Your Excellencies, Ladies and Gentlemen, Dear Friends,
It’s a great honor be here with you to discuss climate action. I believe it is the great development accelerator for the years ahead.
There are three reasons for this:
The first is that clean energy is now way cheaper, faster to deploy, and more reliable. Renewables are – for many countries – the only road to energy independence, and in most cases already today, the most efficient option.
The second reason is that decarbonisation creates good jobs. In a development context, decarbonisation is not de-industrialisation, rather the opposite.
The third reason is that ambitious climate action offers vast investment opportunities: what we see at the European Investment Bank are not just “needs” and “gaps” but also highly compelling “investment cases”.
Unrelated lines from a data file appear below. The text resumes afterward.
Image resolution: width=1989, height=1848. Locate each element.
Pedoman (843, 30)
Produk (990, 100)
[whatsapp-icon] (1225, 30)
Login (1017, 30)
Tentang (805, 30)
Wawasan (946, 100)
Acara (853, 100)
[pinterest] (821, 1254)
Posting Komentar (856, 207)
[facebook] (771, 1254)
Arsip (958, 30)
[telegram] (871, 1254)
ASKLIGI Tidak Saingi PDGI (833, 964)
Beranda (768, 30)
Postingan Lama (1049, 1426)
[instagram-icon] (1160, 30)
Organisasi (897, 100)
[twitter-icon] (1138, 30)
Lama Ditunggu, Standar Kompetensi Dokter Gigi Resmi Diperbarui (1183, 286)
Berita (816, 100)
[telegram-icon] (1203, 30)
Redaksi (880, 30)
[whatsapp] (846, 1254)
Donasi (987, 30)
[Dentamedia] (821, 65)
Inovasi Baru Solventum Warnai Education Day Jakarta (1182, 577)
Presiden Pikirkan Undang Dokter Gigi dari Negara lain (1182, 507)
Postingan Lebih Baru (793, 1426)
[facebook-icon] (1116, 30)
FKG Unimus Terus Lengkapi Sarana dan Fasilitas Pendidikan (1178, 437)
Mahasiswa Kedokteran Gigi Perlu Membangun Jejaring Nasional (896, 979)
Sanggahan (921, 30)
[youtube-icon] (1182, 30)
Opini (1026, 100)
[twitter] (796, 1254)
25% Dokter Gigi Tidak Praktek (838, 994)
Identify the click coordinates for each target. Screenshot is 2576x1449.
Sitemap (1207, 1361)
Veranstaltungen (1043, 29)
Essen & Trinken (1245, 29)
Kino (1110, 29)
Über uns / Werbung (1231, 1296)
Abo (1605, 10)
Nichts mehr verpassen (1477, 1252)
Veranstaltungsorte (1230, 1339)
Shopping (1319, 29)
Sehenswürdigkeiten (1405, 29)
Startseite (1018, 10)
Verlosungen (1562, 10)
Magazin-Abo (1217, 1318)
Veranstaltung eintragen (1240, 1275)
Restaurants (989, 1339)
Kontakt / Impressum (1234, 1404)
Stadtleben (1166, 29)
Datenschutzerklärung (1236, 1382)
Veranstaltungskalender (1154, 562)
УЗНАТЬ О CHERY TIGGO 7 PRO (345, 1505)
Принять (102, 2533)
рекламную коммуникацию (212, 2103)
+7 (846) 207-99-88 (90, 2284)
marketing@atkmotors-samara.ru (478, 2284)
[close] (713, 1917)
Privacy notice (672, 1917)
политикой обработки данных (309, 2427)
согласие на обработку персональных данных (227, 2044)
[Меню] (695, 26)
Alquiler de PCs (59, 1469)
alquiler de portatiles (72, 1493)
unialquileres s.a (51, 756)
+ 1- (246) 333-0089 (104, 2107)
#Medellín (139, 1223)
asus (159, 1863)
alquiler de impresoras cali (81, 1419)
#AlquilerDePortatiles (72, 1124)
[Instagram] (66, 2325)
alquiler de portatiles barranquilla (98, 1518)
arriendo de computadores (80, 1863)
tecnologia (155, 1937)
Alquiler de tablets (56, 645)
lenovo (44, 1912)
I see extraordinary potential across the globe with an abundant availability of renewable energy and natural resources. In most countries this is complemented by a young and vibrant population. These are the conditions for communities to accelerate their path towards the green transition.
Let’s help make this happen.
But let me be clear: when I say “investment cases”, it cannot be a one way street. Climate action cannot become colonialism 2.0. As Europeans, we cannot just leverage on the South’s resources to produce green hydrogen – or mining for the critical raw materials that we need for batteries and electrification.
We need eye-level cooperation to find investment opportunities together – and we need to be honest about this from the start.
At the European Investment Bank, we have stopped financing unabated fossil fuels. Instead, we are investing in innovative projects together with countries in the global south that allow them to leapfrog polluting technologies and adapt to the consequences of climate change with appropriate, sustainable infrastructure and nature-based solutions.
I am optimistic about mobilising green finance. There is no shortage of financial capital in the world to address investment needs for the transition to net zero.
There is no shortage of technological ideas that can be scaled up to become economically viable, even in hard-to-abate sectors like steel, concrete and maritime shipping.
The key is to channel that capital to breakthrough projects, particularly in emerging and developing economies.
I am very hopeful we can reach net zero by embracing technology, and bring our societies together along the way, because we cannot ask people to choose between the environment and development.
But hope needs to be fed by evidence that things are changing and that we are moving in the right direction.
I believe it’s the duty of Multilateral Development Banks (MDBs) to lead the way.